学校法人「森友学園」に関する決裁文書改ざん問題について、前国税庁長官の佐川宣寿氏の証人喚問が参院予算委員会で27日午前、衆院予算委員会で同日午後行われ、立憲民主党を代表し、参院では福山哲郎幹事長、衆院では逢坂誠二政務調査会長代理が質問に立ちました。

 質問後、記者団の取材に応じた福山幹事長は、「全く不誠実な答弁で疑惑はますます深まったと言わざるを得ない。法令に則って対応したと言いながら、なぜ文書を改ざんしたのかと聞けば全く答えない。改ざんをしたのは誰かと聞けば、刑事訴追されるから答えようがないと言いながら、官邸や大臣の関与についてはないと言い切る」と語り、経緯については刑事訴追される恐れがあることを理由に証言拒否しているにもかかわらず、官邸の関与については明確に否定する姿勢に対し「論理矛盾そのものだ」と指摘しました。
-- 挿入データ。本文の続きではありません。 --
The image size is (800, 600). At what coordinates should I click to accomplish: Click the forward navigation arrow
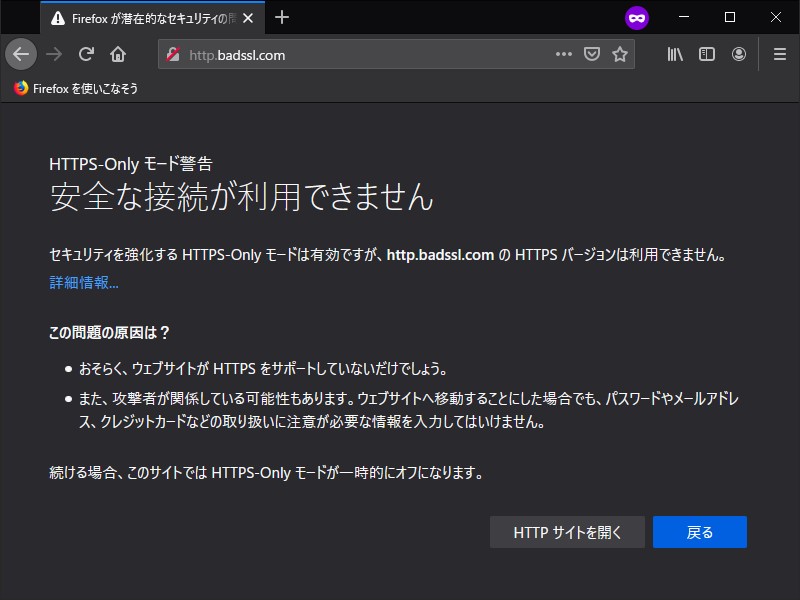click(x=56, y=54)
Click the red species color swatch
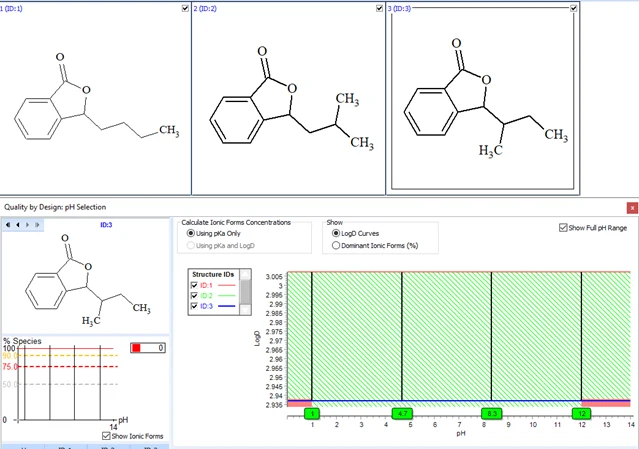The height and width of the screenshot is (449, 639). click(137, 348)
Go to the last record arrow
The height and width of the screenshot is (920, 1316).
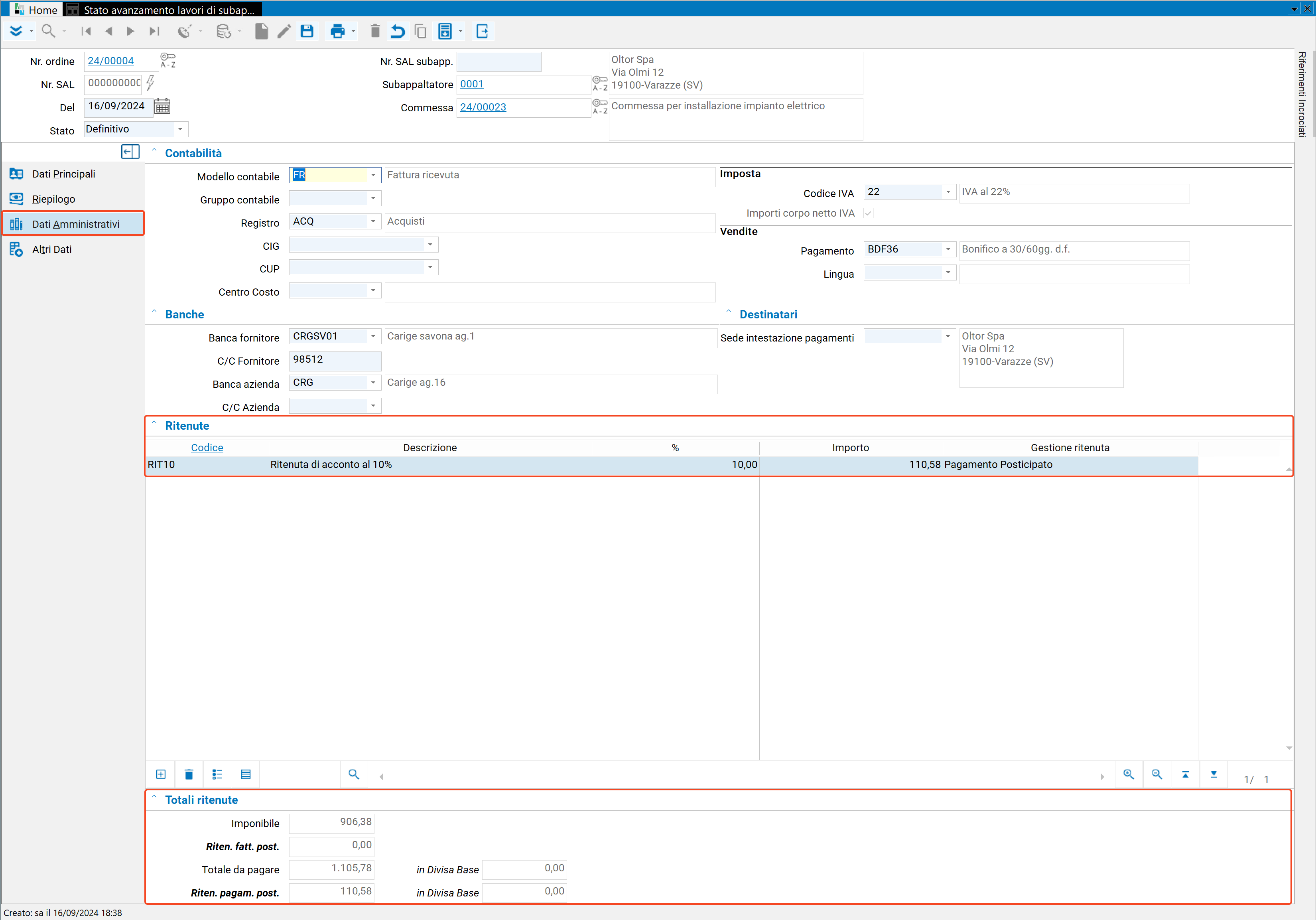click(154, 31)

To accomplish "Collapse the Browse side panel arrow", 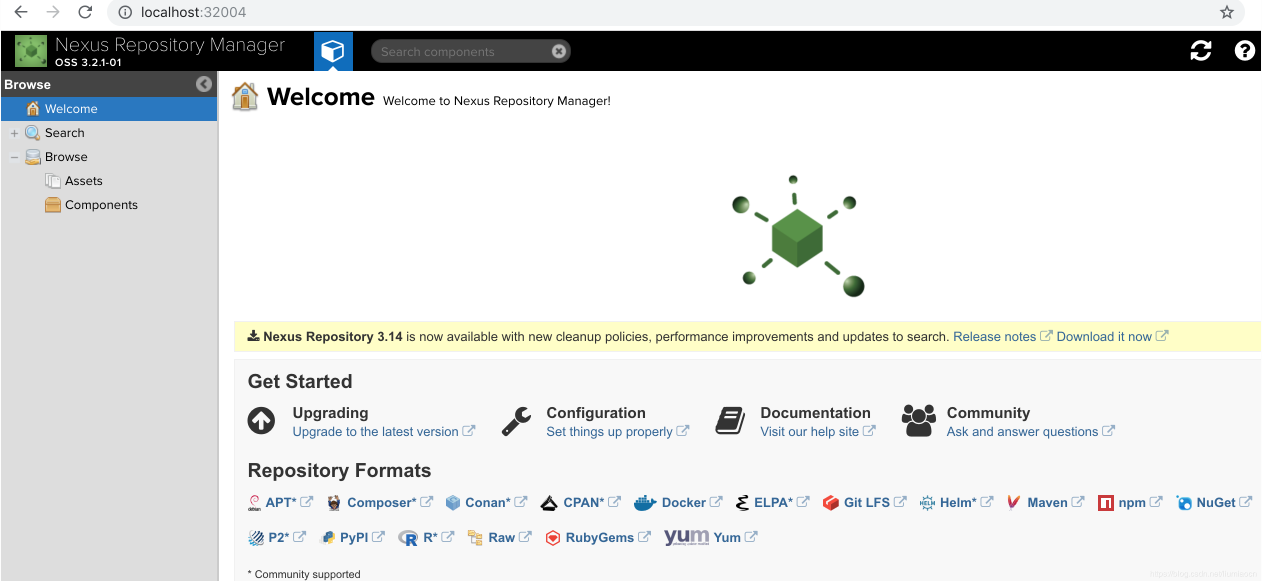I will coord(204,85).
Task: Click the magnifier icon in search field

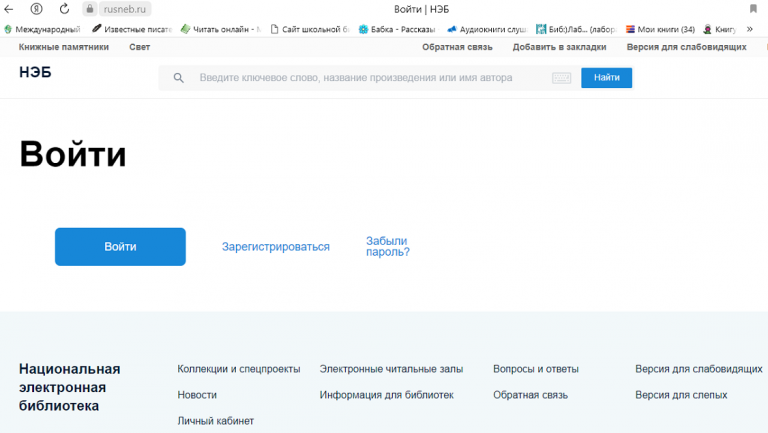Action: [x=179, y=78]
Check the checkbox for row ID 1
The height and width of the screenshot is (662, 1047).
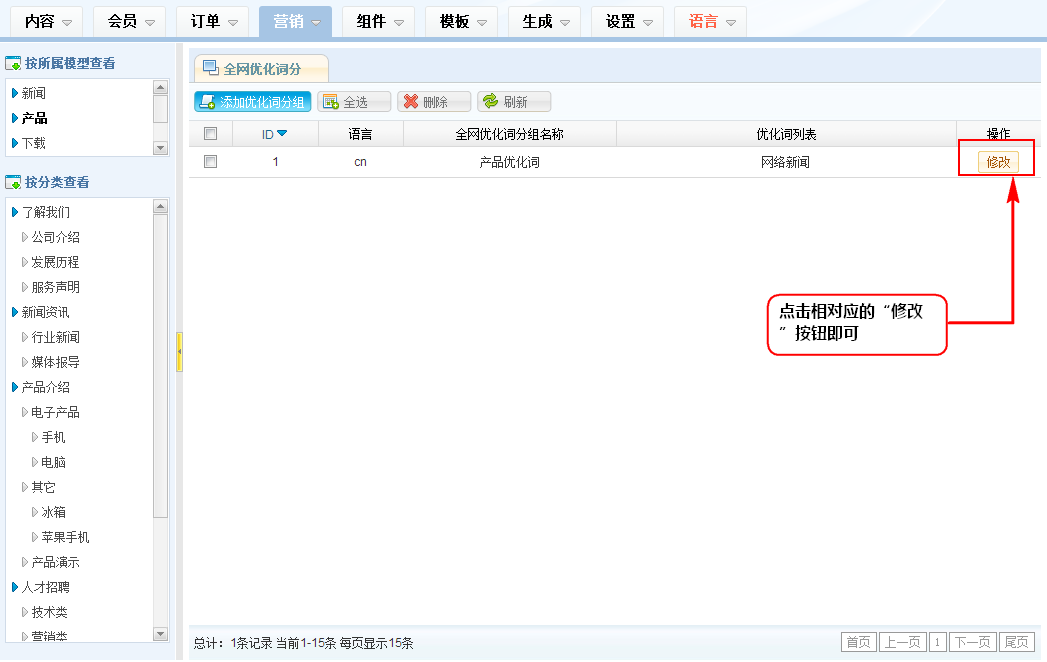[210, 161]
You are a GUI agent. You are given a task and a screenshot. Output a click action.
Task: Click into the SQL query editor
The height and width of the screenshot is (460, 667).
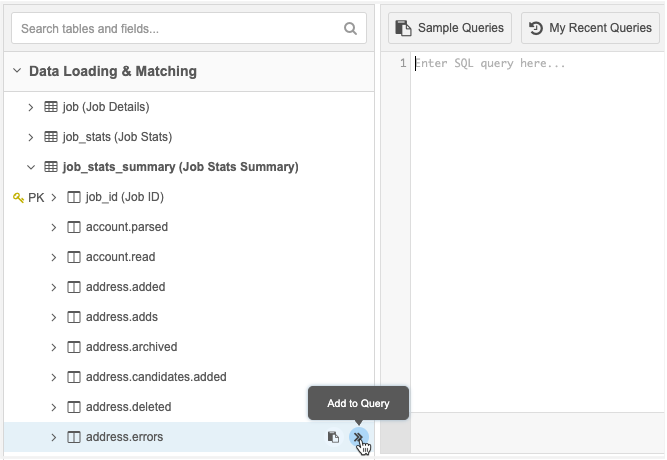[x=535, y=200]
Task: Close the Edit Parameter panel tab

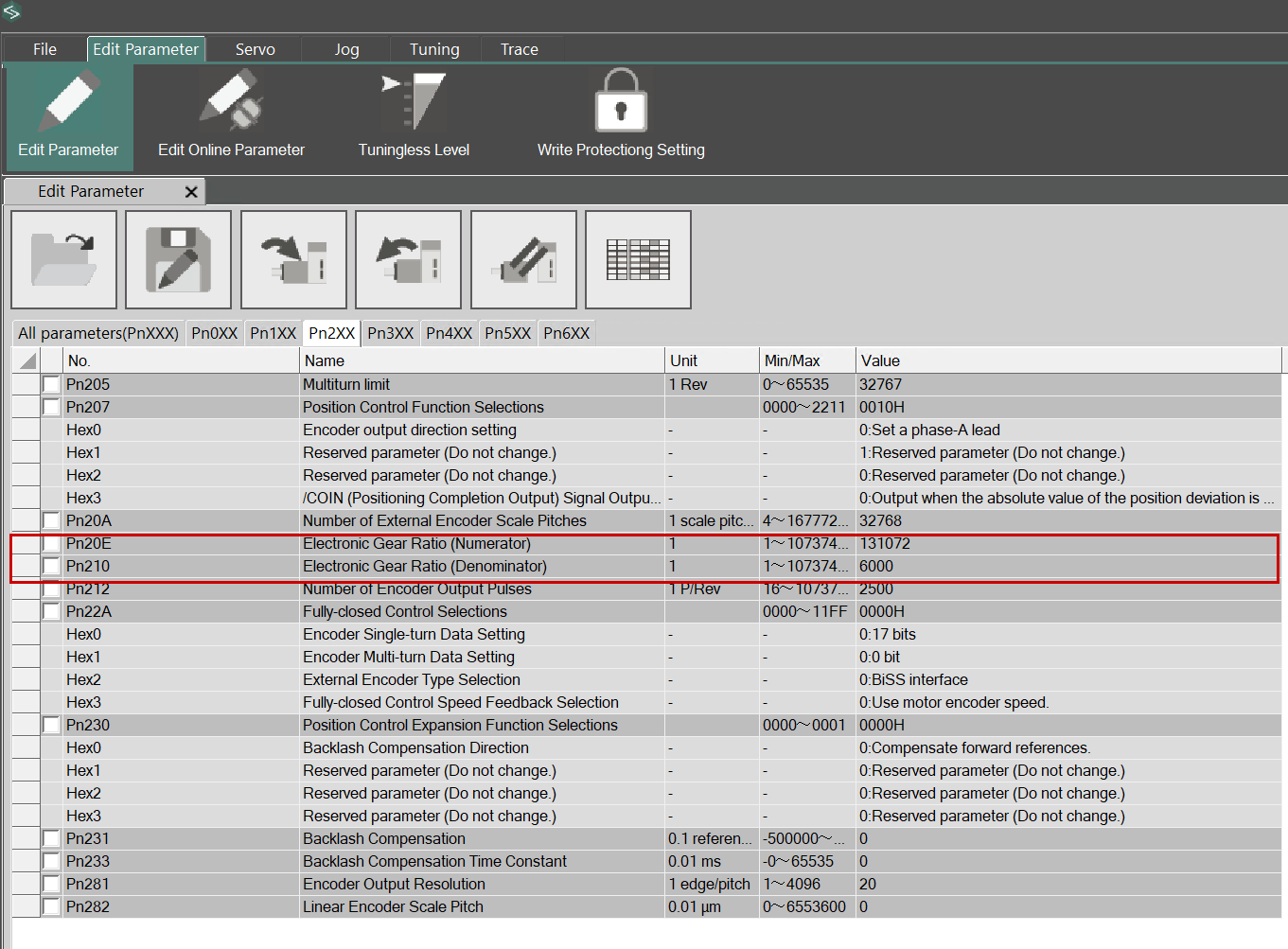Action: point(191,192)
 また逢坂政調会長代理は質問後、記者団に対し、「非常に不届きな答弁もあった。例えば交渉記録について、すべて廃棄したかのような答弁を昨年していたが、確認したのは何かというと、『廃棄をするという規則を確認だけ』という答弁があり信じられない」「補佐人が、政府や与党の関係者と接触をしたのかということについて否定できなかった。背後にもし政府や与党の影があり、今回のような証人喚問をしているのであればより疑念が深まる」と語りました。
 さらに「今日話を聞いて分かる通り、迫田元理財局長の時代に事案はほぼ行われている」「(当事者である)迫田さんに来てもらう、あるいは近畿財務局の武内さん、総理夫人付きの谷査恵子さん、昭恵さんに来てもらうのは必須のこと」と語りました。